§ WORK TASK: Pictures are to be dropped from the copy. Retype the listing exactly.

§ EXERCISE DATA:

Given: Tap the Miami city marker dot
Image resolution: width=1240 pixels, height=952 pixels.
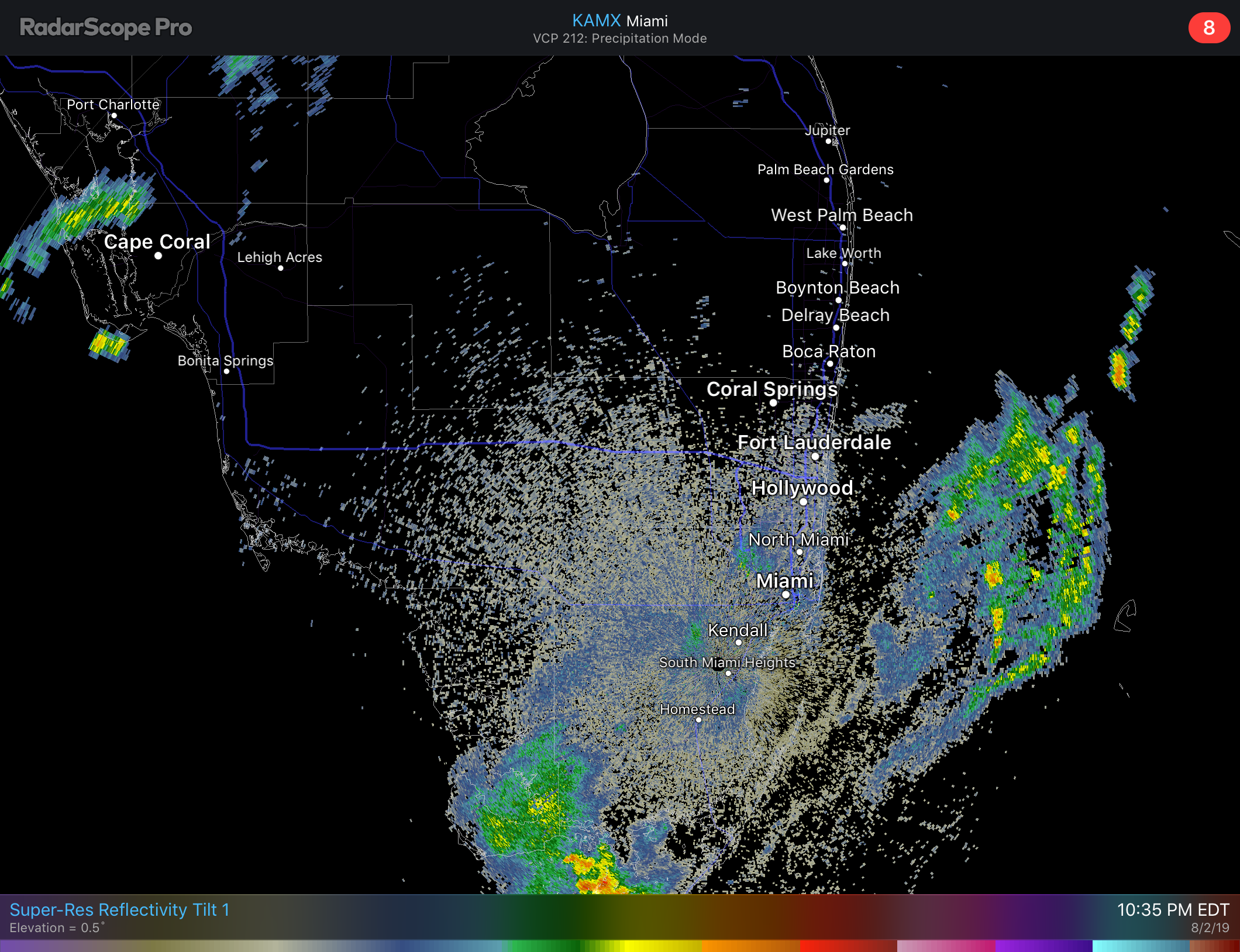Looking at the screenshot, I should (x=786, y=595).
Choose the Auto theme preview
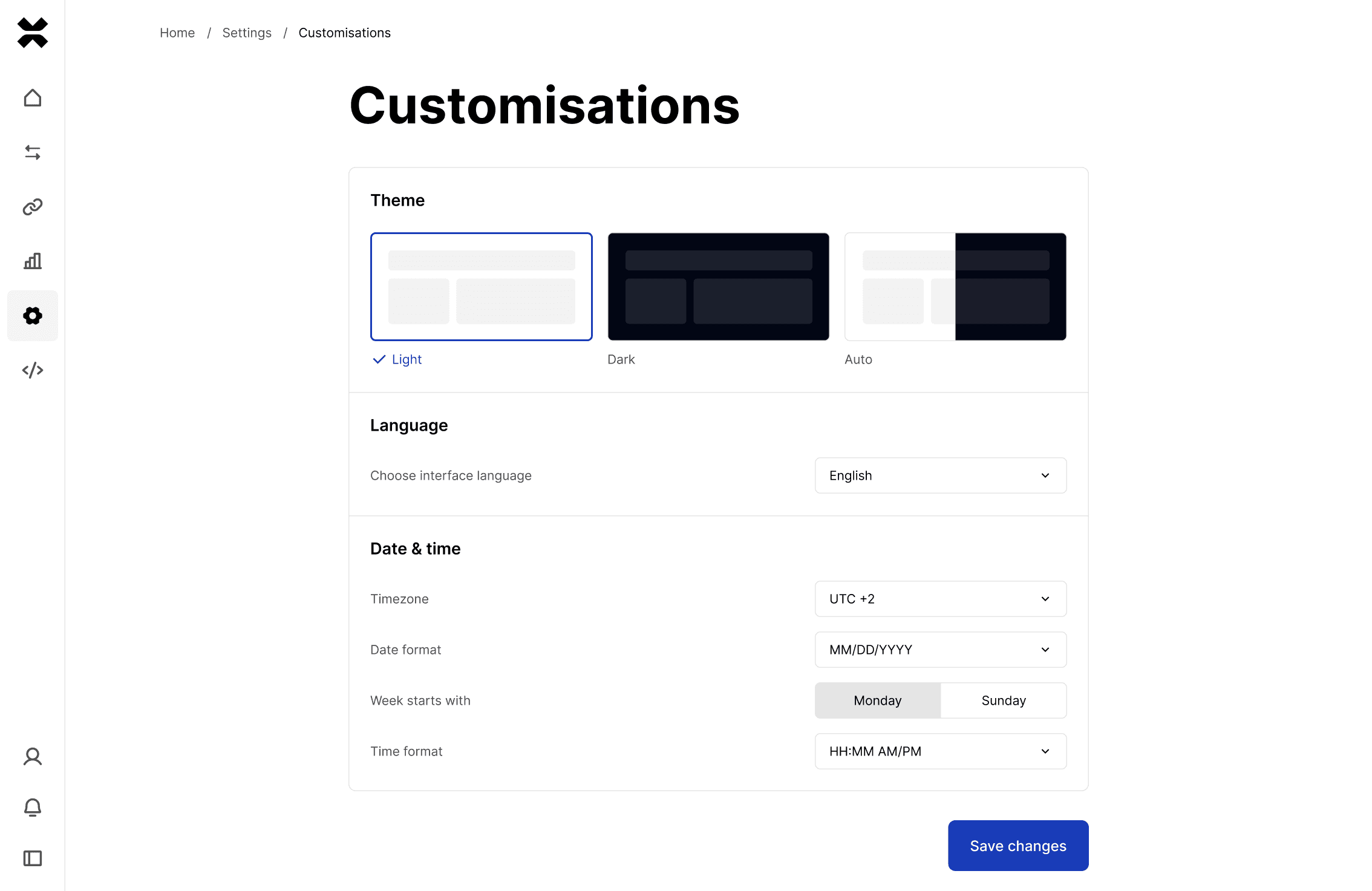1372x891 pixels. (955, 287)
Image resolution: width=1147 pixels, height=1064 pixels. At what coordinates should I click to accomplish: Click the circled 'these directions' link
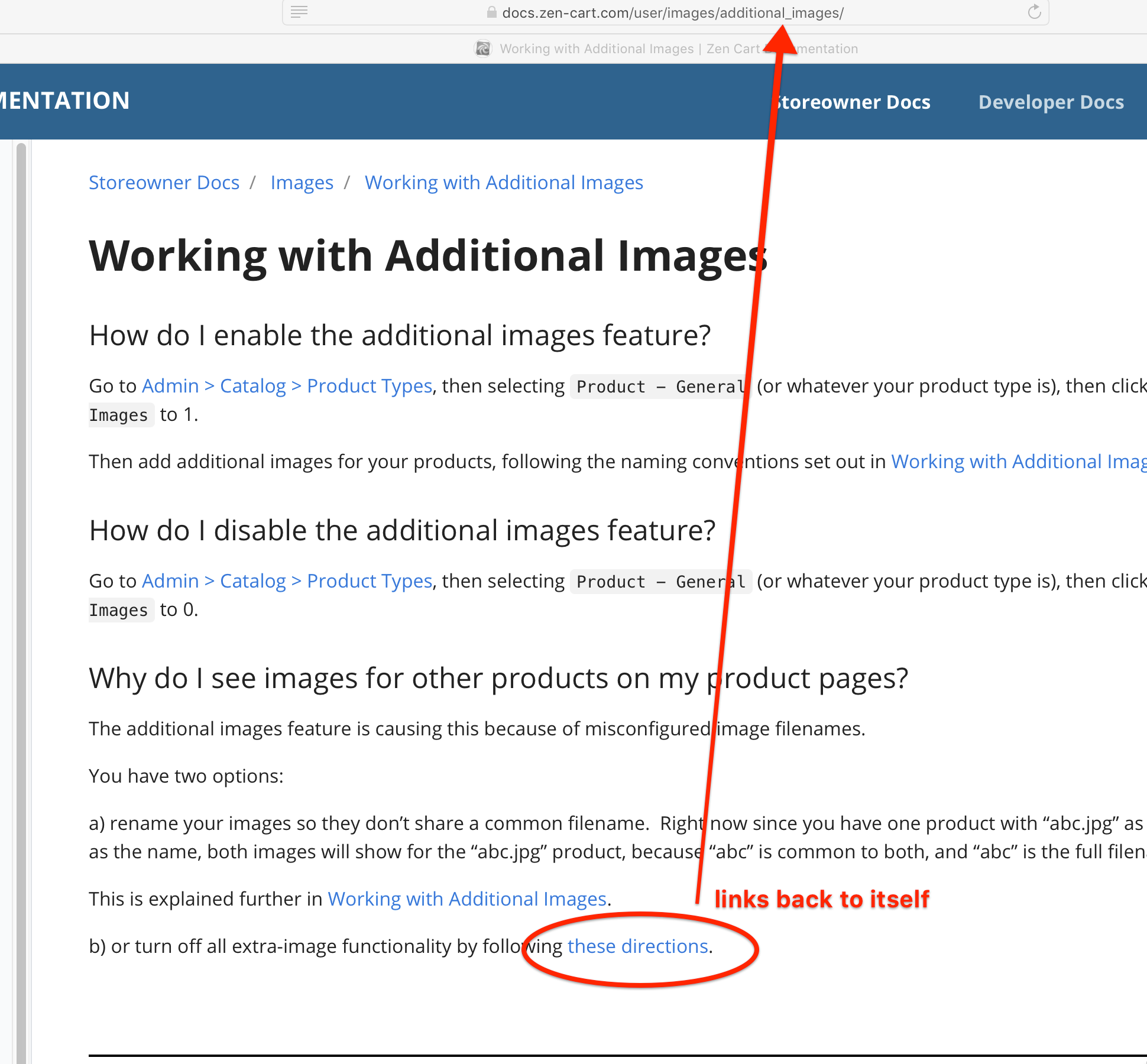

§ THE ANSWER:
Given: Tap the Miami city marker dot
Image resolution: width=1240 pixels, height=952 pixels.
Looking at the screenshot, I should (x=786, y=595).
Choose the Auto theme preview
1372x891 pixels. (955, 287)
Image resolution: width=1147 pixels, height=1064 pixels. At what coordinates should I click to accomplish: Click the circled 'these directions' link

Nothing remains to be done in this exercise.